Per quanto riguarda gli aspetti normativi, sulla ristrutturazione del compenso, sull’accesso e il contratto unico, ha aggiunto Maria Paola Volponi: “è ormai evidente a tutti che deve esistere un’unica area della medicina generale e del territorio, con accesso unico, formazione specifica, possibilità di carriera, con uguali tutele e diritti per tutte le figure professionali che vi operano. Magari nella prospettiva, un giorno, di un’unica area contrattuale di tutti i medici della dirigenza e della convenzionata. La parola d’ordine è integrazione con i servizi ospedalieri (ospedale forte – territorio forte), valorizzando la guardia medica e il 118 (aree senza tutele adeguate) e l’interrelazione con gli specialisti ambulatoriali. Siamo certi che si superassero alcuni particolarismi potremmo costruire su queste basi una piattaforma di proposta forte, come avviene tra le sigle della dirigenza medica.
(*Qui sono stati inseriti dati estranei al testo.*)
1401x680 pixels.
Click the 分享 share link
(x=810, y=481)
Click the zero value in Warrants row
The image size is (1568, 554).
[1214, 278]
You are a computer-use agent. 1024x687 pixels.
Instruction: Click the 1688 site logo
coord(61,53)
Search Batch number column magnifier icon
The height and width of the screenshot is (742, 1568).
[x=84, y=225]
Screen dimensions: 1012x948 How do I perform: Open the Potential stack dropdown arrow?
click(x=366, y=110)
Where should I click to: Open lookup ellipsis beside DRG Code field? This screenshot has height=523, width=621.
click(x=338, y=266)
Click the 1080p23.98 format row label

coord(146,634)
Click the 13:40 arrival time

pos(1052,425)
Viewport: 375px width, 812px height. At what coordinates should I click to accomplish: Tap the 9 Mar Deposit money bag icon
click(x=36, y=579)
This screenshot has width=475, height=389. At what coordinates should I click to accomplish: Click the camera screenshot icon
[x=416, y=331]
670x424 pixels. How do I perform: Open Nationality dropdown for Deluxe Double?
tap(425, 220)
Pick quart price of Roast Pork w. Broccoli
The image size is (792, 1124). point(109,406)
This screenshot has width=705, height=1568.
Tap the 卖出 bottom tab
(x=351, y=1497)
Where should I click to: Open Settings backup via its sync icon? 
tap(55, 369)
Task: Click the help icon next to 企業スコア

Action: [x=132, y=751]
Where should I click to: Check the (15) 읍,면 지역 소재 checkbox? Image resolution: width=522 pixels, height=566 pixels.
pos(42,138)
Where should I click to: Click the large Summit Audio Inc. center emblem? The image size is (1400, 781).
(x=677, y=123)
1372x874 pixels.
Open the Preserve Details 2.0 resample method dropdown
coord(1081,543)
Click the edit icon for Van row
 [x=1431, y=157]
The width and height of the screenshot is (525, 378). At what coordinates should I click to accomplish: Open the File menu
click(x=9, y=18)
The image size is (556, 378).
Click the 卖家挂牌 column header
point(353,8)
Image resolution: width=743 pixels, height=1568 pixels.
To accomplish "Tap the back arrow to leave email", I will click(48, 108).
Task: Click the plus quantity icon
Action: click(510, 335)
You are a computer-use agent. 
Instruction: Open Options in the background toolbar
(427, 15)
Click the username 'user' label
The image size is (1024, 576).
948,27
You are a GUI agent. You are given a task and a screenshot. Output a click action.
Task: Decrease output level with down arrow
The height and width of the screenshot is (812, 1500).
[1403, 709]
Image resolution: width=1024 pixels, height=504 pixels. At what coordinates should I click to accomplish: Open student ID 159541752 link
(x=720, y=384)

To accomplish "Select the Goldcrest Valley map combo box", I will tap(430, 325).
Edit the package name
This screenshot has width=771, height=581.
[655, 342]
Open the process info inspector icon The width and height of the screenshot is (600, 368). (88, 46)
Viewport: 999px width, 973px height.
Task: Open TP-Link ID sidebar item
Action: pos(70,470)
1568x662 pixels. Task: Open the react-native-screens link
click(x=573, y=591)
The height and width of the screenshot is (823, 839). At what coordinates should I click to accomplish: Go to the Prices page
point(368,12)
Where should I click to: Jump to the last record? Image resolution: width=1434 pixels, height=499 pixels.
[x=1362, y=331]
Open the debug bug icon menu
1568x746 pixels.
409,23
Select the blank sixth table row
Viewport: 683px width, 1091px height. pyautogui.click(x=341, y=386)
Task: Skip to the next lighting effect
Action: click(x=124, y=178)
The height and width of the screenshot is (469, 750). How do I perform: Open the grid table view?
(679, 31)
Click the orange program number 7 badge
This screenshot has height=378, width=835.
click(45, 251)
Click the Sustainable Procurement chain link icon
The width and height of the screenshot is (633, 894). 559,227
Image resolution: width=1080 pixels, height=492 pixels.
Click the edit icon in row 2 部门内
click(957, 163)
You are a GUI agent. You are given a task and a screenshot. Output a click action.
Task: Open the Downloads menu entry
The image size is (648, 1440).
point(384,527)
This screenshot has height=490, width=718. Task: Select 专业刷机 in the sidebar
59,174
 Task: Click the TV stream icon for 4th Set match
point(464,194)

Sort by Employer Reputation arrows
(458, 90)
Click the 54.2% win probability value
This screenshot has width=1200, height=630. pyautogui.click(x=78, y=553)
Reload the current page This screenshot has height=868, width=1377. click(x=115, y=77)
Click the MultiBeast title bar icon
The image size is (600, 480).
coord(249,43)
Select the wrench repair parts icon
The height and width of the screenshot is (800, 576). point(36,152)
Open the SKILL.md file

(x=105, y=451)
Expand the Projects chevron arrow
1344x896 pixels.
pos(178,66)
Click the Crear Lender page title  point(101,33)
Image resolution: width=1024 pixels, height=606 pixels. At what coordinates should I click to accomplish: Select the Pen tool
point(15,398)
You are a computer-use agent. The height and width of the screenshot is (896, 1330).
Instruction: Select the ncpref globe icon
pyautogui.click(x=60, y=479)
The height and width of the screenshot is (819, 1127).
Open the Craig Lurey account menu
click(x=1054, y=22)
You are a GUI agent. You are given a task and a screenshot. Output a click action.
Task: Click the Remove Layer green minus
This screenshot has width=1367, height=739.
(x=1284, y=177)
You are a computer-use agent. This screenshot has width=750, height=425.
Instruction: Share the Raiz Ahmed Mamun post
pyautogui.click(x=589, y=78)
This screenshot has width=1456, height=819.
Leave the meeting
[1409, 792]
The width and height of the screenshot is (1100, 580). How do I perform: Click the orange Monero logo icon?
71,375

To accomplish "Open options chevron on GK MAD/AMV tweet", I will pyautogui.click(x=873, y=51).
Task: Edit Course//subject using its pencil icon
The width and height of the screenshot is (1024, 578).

Purtroppo così non è, ma lo Smi continuerà in questa direzione con questo spirito unitario e propositivo, anche se certo non mancano anche gli elementi di contrasto”.
 
Lo Smi, ha poi spiegato Volpoli, ha ispirato la proposta inviata al tavolo tecnico del ministero della salute ai principi che lo legano alla Società scientifica Assimefac, riconosciuti a livello internazionale da Wonca: “A tal fine è necessaria una politica sanitaria basata non solo su criteri gestionali ed economici, ma che punti anche alla formazione di tutte le professioni mediche sanitarie e sociali, basata sul modello long life learning (pre-laurea, post-laurea, e continua), gestita in collaborazione tra le varie istituzioni competenti, università, aziende sanitarie, regioni, associazioni scientifiche e professionali”.